What would be acceptable in the mile-high Internet club?

When people contemplate Internet and telephone access on planes, the normal issues that get raised are the cost, and whether this will lead to an increase in noise levels as everyone makes “I’m on the plane” calls. An article at AVN (a very NSFW link) raises another issue which comes up less often but is equally hard to solve: should airline staff also be responsible for ensuring that passengers don’t access wildly inappropriate content such as porn movies while flying?

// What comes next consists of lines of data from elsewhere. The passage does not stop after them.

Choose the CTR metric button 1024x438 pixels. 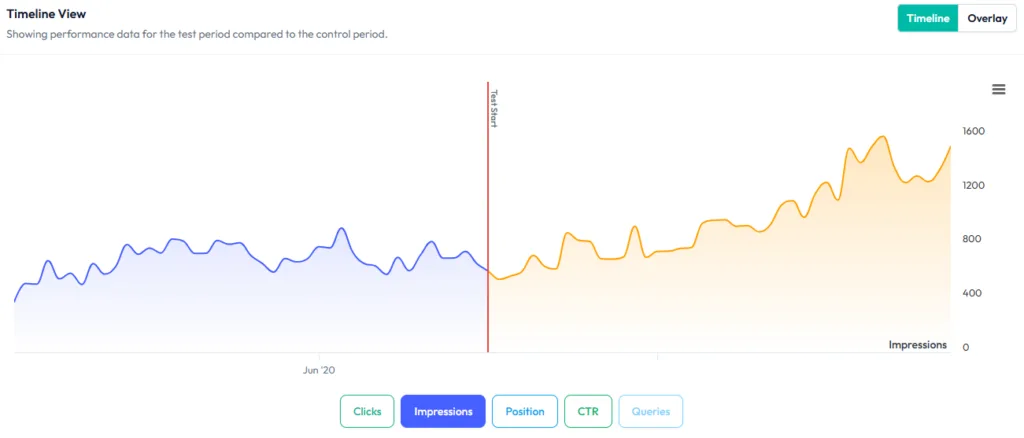pos(588,411)

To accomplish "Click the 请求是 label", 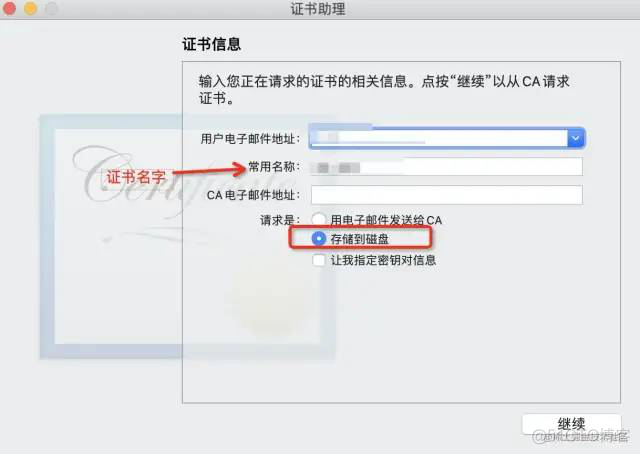I will 280,220.
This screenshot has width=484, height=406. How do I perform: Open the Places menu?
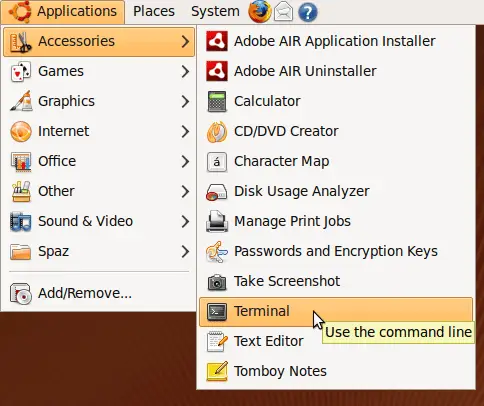coord(154,11)
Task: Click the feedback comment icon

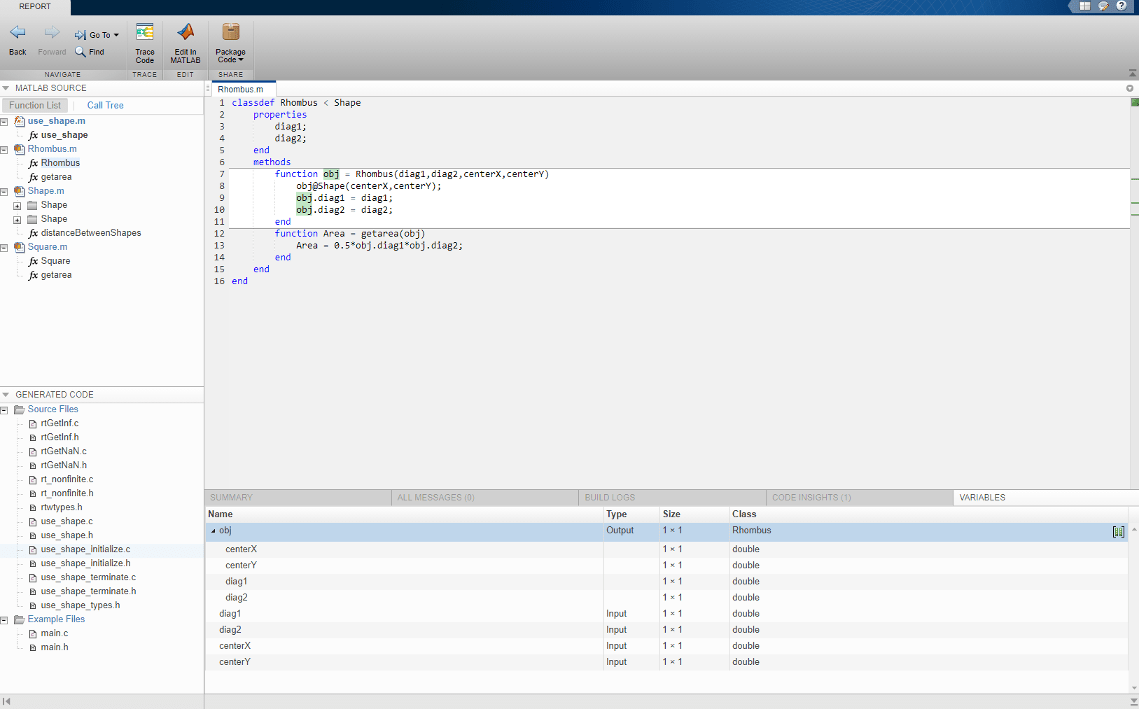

While it might be hard to imagine someone paying a fee for Internet access and then using that time to view some adult action, the near-universal recognition of the “mile high club” concept suggests it’s not totally out of the question. In fact, the problem already exists insofar as people can watch DVDs on their laptops when on board. Is it OK to watch Snakes On A Plane (in either version) during a flight?
In the absence of an industrial relations ruling, we’ll throw this one over to readers as a weekend contemplation issue. Should airline staff be authorised to tell people what sites they visit, or can we rely on the social contract? Share your thoughts in the comments.

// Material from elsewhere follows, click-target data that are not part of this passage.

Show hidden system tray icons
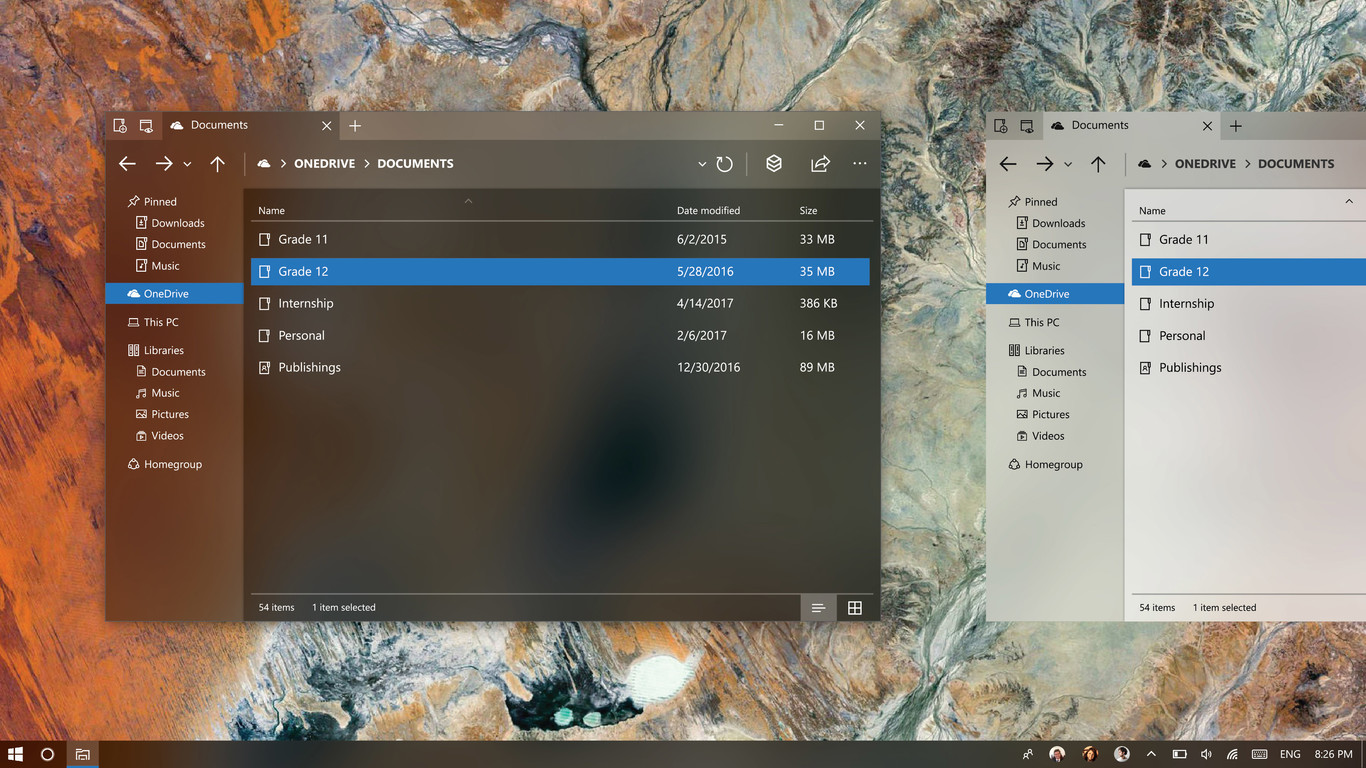The image size is (1366, 768). pos(1151,754)
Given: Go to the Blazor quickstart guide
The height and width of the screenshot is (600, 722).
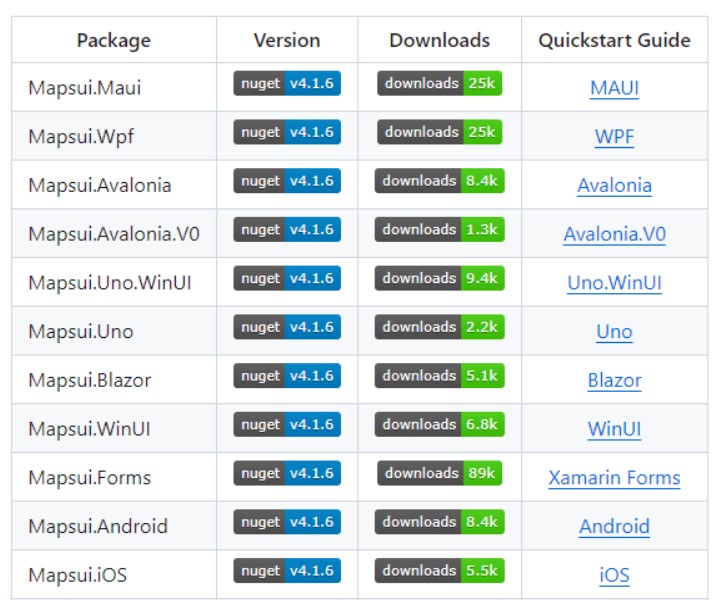Looking at the screenshot, I should pos(614,381).
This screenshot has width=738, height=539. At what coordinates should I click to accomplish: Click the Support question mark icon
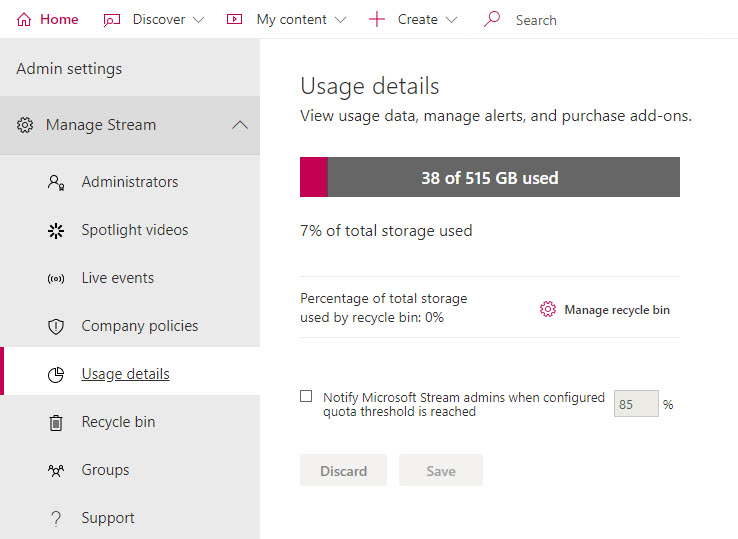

  • Considering the stories of people being refused flights due to offensive slogans on T-shirts, I don’t see how it’s much of a stretch to expect cabin crew to ask someone to stop watching what they are, should they deem it as offensive or inappropriate. I’m sure if someone were watching porn in a library, bus, McDonalds or Starbucks they’d be asked to stop, so what difference does it make that they’re on a plane?